The Danaïds and their husbands
The list in the Bibliotheca preserves not only the names of brides and grooms but also those of their mothers. A lot was cast among the sons of Aegyptus to decide which of the Danaids each should marry, except for those daughters born to Memphis who were joined by their namesakes, the sons of Tyria. According to Hippostratus, Danaus had all these progenies begotten by a single woman, Europa, the daughter of Nilus.
Hyginus' list is partially corrupt, and some of the names are nearly illegible. Nevertheless, this catalog has almost nothing in common with that of Pseudo-Apollodorus. Names with the (†) symbol mean corrupted entries but annotations from various editors were provided to rationalize their possible names.

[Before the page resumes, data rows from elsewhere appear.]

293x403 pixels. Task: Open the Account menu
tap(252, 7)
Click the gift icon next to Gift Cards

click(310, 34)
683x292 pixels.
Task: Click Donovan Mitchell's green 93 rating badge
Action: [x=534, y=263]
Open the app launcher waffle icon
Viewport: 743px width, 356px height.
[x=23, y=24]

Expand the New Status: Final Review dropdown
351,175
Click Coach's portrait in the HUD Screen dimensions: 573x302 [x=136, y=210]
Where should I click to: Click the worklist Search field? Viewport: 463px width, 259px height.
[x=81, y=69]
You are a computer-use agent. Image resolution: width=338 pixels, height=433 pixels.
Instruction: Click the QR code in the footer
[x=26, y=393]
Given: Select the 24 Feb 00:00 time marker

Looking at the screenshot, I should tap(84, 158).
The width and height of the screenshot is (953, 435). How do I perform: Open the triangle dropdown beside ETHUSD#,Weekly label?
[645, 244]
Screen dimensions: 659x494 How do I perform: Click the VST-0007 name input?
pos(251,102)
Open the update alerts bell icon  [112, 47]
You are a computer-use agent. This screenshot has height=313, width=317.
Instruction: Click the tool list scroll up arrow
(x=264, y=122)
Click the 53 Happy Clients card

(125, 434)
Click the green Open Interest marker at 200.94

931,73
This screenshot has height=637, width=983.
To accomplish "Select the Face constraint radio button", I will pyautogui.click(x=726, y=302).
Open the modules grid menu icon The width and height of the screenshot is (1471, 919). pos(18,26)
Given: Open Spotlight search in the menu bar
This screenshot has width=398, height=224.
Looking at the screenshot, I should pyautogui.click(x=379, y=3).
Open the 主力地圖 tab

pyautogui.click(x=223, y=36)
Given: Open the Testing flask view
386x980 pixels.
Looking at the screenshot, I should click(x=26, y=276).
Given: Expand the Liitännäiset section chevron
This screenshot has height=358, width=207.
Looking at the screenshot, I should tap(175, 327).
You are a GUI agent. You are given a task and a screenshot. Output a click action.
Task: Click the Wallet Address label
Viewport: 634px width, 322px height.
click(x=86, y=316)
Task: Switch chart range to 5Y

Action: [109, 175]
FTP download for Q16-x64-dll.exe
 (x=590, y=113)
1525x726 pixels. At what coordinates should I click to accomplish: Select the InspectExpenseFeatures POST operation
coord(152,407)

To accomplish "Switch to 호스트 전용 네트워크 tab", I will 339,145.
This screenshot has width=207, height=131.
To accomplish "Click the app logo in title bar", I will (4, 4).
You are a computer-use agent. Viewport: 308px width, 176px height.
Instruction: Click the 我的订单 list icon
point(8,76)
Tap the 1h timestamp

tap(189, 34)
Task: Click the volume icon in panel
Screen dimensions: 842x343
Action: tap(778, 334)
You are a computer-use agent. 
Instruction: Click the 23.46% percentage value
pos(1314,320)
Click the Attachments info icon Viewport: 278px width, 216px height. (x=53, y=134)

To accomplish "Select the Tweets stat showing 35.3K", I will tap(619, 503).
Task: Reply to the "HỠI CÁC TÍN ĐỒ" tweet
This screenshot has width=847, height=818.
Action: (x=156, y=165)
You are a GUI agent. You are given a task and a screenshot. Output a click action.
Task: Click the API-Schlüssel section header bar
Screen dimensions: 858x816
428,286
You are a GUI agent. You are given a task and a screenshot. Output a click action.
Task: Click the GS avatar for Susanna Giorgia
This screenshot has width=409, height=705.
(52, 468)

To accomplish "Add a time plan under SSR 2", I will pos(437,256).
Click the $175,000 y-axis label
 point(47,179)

|No.||Danaïdes||Aegyptus' Sons||No.||Danaïdes||Aegyptus' Sons|
|4||Phicomone †||Plexippus||29||Acamantis or Achamantis †||Echomius †|
|6||?||?||31||Monuste †||Eurysthenes †|
|9||?||Chrysippus||34||Amoeme or Oeme||Polydector|
|10||Hyale †||Perius||35||Polybe||Itonomus †|
|12||Damone †||Amyntor||37||Electra||Hyperantus †|
|13||Hippothoe (possibly Hypothoe)||Obrimus (possibly Bromius)||38||Eubule||Demarchus|
|14||Myrmidone||Mineus † (possibly Oeneus)||39||Daplidice †||Pugnon †|
|16||Cleo||Asterius||41||Europome †||Atlites or Athletes †|
|17||Arcania †||Xanthus||42||Pyrantis †||Plexippus|
|20||Hyparete||Protheon||45||Eupheme or Eupheno †||Hyperbius|
|23||Armo †||asbus †||48||Itea †||Antiochus|
|24||Glaucippe||Niavius †||49||Erato †||Eudaemon|
A third list was provided by the English antiquarian, Henry Ellis, which was derived from Hyginus. The names of the Danaïdes were complete but with new entries and some alterations in the spellings. It can be observed that the names Armoaste and Danaes (Danais) were an addition to complete the list, while Scea (Scaea) and Autonomes (Automate), which were borrowed from Apollodorus' accounts were also added.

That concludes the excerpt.